We see that the RTX 3090 is 18% faster than the 3080 in Blender, which is in line with our best case gaming performance margin. Unless your workload requires more than 10 GB of VRAM, you’re just much better off with the RTX 3080 in terms of value. As we said earlier, it’s a simple equation for those running productivity tasks: if your workload requires a lot more than 10 GB of VRAM, the 3090 could be a godsend, if not, it’s kind of pointless.

Bottom Line

The GeForce RTX 3090 is not nearly as exciting as last week’s RTX 3080 release, but as soon as Jensen said this was a Titan class product, we knew what we were in for. If you’re a PC gamer, the RTX 3090 doesn’t really make much sense. The massive 24GB VRAM buffer has no appeal here, and despite Nvidia’s best efforts, 8K gaming just isn’t a thing, hell even 4K is still niche.

We did try out 8K gaming and it was impressive seeing 60 fps in Doom Eternal. It was also possible to average 60 fps in Control with the help of DLSS, rendering at 1440p, but then this is not true 8K gaming. Without DLSS, Control ran at 5 fps, so it’s a bit stretch claiming 8K gaming given for the most part you will require DLSS support for it to happen. Doom Eternal did work well, it looks great, and we saw VRAM usage hit 16GB — actual usage, not just allocation.

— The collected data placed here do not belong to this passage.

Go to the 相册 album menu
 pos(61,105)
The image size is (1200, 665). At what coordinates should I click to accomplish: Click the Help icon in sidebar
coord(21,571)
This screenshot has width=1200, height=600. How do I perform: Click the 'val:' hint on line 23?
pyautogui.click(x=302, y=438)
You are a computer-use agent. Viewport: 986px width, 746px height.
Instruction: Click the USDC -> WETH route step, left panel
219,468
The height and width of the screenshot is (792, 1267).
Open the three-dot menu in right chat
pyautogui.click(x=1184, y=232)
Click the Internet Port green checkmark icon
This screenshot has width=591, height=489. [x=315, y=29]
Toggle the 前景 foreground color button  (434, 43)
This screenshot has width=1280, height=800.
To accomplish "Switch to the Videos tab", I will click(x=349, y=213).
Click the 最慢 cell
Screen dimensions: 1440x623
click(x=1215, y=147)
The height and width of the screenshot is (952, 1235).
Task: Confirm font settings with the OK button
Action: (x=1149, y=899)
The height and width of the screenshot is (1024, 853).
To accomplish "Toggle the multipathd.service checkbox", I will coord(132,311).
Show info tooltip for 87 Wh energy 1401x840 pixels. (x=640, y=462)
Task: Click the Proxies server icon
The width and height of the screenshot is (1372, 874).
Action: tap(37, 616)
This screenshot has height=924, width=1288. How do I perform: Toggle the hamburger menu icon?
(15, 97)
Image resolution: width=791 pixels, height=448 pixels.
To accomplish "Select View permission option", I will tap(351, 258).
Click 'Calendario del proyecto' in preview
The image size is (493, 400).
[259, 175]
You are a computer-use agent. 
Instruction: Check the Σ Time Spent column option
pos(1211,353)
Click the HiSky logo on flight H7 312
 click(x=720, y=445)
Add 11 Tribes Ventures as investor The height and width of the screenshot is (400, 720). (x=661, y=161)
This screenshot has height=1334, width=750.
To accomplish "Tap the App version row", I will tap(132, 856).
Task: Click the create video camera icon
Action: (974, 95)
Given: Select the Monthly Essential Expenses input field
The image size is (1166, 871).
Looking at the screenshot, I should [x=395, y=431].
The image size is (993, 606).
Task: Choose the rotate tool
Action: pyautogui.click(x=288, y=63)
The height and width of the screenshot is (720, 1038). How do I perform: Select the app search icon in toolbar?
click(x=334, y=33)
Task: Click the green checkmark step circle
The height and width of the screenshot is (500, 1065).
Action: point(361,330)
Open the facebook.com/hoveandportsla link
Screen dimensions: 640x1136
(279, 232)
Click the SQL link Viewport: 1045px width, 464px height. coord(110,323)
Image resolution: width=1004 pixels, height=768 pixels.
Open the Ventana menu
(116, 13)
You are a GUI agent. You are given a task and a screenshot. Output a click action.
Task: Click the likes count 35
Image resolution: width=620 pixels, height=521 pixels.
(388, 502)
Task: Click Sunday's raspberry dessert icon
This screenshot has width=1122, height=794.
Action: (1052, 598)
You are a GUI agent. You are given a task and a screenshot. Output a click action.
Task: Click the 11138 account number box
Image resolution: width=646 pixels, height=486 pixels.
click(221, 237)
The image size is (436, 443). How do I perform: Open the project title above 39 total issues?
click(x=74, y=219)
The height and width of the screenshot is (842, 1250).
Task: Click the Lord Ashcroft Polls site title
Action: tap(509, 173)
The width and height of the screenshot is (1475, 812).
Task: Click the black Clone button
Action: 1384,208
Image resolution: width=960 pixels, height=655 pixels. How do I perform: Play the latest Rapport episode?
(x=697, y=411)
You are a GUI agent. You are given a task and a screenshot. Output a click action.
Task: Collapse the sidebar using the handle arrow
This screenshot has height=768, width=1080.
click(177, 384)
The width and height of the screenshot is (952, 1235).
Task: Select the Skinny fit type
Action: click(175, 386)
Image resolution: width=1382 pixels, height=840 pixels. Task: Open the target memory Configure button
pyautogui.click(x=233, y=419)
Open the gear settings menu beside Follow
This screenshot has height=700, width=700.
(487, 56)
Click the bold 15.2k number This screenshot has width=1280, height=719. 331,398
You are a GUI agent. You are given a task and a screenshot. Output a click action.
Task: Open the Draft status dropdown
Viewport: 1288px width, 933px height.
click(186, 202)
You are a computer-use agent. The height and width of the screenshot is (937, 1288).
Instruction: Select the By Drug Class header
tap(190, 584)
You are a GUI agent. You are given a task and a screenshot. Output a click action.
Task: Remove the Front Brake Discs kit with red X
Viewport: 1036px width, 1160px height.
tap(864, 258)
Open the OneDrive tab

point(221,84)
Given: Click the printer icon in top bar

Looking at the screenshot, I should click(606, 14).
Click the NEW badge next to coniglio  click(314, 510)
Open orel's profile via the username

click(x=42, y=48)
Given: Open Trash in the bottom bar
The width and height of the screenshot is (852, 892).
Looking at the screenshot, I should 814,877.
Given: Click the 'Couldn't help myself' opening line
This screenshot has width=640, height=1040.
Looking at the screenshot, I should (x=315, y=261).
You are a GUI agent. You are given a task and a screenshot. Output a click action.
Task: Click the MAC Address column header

Either way, we doubt gamers are keen for that 60 Hz 8K experience just yet. With most gamers targeting 1440p 144Hz, the RTX 3090 has little to offer over the 3080. This is also true when using a heavily overclocked Intel processor. Likewise, productivity tasks won’t take full advantage of the RTX 3090 unless you can utilize that extra memory. If you do need 24 GB of VRAM, then the RTX 3090 is awesome. Previously you were looking at having to spend $2500 on a Titan RTX for the same memory capacity.

Lastly, the GeForce RTX 3090 Founders Edition model is truly outstanding and is probably going to be one of the best RTX 3090 graphics cards, if not the best.